___ SELECTED PASSAGE

Student Return Plan Shifts to Hybrid Model After Week Online

Since the recent and rapid spread of the Omicron variant, schools around the country have been trying to cope with the influx of positive Covid-19 cases. Andover is no exception; due to the pandemic, Andover facilitated a campus return for all boarding students who were capable of traveling to campus, and who had tested negative for Covid-19 before arrival on January 3. This week, Andover went hybrid. Those who tested positive on January 9, as well as boarding students who returned to campus on Sunday but were not positive for Covid-19 while online, remained remote.

Jennifer Elliott ’94, Dean of Students and Residential Life, asserted that the priority for Andover is holding in-person classes. The decision to return was made keeping in mind the campus community’s safety. Elliott explained that part of the decision process stemmed from vaccination rates on campus.

“We’re focused on health and safety and wanting to maximize in-person classes and in-person experiences. So that’s helpful to always have the same goal; and then we keep trying to learn. The numbers are similar from last March, or actually [similar to] different windows of time last year, and the projections [of Covid-19] are really scary. But what’s significantly changed is the vaccination status and our access to boosters,” said Elliott.

According to Elliott, the decision-making process to determine return to school logistics was a shift in perspective. As opposed to keeping track of exact Covid-19 numbers, the faculty paid closer attention to patterns in positive tests, as well as faults in potential Covid-19 prevention.

______

### LIST OF TASKS
1/ Summarize the article on Andover's return plan in two sentences.
2/ List every calendar date given as a month and day, and every day of the week, that the article on Andover's return plan names.

___ DATASET EXCERPTS

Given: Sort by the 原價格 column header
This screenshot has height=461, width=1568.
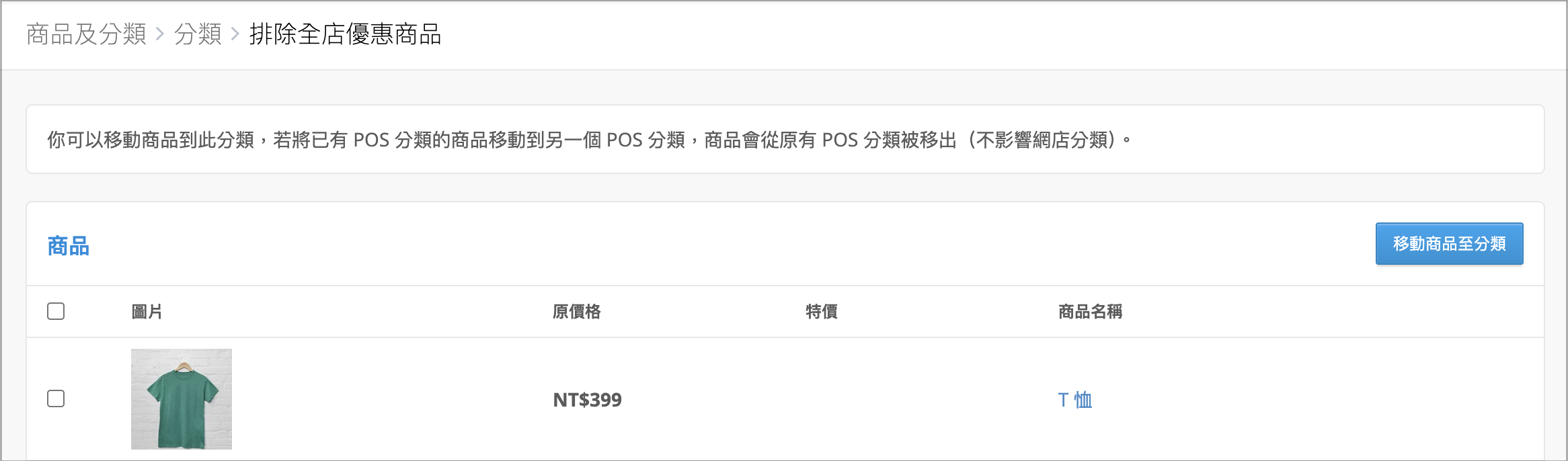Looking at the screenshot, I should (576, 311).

______
___ DATASET EXCERPTS

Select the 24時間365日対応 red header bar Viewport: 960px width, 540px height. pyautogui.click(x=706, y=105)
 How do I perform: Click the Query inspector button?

______

### RESPONSES TO THE EXERCISE
1/ As the Omicron variant spread, Andover brought back boarding students who could travel to campus and had tested negative for Covid-19 before arrival, and this week the school went hybrid. Jennifer Elliott ’94, Dean of Students and Residential Life, said that in-person classes are the priority and that vaccination rates and campus safety shaped the decision, with faculty watching patterns in positive tests rather than exact Covid-19 numbers.

2/ January 3; January 9; Sunday